An Appalachian Anecdote: Chapter Four
(The Shakespearean Tragedy of Modern Wit)
By Bocephus Jackson, The Hemlock Bard, ©2026 Bocephus Jackson. All Rights Reserved
“You never really understand a person until you consider things from his point of view… until you climb into his skin and walk around in it." — Harper Lee, To Kill a Mockingbird
“Hey buddy, why haven't you answered your phone? It's been weeks...” Dave questioned, barging into Trent’s apartment.
“Hey, Dave. Yeah, sorry about that. Just working.”
“You always are, and that's the problem.” Dave snapped.
“I know, okay? I get it. Anyway, how’s the family?” Trent conceded with a weathered sigh.
“They're good. I went back to see the ‘rents’ this past weekend.”
“Nice.

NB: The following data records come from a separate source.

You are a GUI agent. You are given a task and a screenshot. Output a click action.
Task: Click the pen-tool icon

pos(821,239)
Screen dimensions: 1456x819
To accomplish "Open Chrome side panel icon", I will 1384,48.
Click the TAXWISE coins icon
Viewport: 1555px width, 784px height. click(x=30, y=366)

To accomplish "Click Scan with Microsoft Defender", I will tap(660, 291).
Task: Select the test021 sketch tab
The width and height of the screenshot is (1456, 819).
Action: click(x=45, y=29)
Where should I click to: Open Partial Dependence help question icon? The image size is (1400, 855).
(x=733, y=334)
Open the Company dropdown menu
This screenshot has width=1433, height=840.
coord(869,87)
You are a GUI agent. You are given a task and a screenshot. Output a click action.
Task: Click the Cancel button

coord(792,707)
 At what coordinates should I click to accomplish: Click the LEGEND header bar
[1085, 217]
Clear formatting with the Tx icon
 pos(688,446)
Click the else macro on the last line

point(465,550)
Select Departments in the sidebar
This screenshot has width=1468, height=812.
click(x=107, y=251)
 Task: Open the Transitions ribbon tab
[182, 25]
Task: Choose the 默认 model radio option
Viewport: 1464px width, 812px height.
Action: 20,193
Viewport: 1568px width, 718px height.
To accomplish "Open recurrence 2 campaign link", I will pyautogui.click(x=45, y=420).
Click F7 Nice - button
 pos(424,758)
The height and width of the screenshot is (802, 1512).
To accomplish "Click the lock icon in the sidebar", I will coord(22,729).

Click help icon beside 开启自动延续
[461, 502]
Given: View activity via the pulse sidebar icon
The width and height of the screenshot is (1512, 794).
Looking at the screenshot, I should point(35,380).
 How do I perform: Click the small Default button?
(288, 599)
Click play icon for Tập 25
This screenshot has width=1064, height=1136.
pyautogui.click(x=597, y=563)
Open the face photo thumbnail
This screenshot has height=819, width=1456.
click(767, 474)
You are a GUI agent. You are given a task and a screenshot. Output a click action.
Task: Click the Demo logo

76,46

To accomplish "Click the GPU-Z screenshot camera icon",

I miss them...” Trent reflected. It was a second home for him during a family tragedy. One that sent his parents across the ocean to England for a month.
“And they miss you, buddy. It's been too long.” Dave said assuredly. The bond between the two families made them one.
“Yeah, it’s been ten... Eleven years now?” Trent rubbed his bloodshot eyes.
“You need to get back to Kentucky. At least for a visit...”
“I know. I will, eventually.” Trent insisted.
“It would do you some good. You celebrate Kentucky like Twain and Stuart, but deny it like Warren, Thompson, and Salinger.” Dave said with a smirk, yet a seriousness lay beneath, like a limestone liturgy.
“Look at you flexing, Dave. But you are right. The comparison isn’t false. But you forgot about Kingsolver and Arnow. So it isn’t a gender issue.”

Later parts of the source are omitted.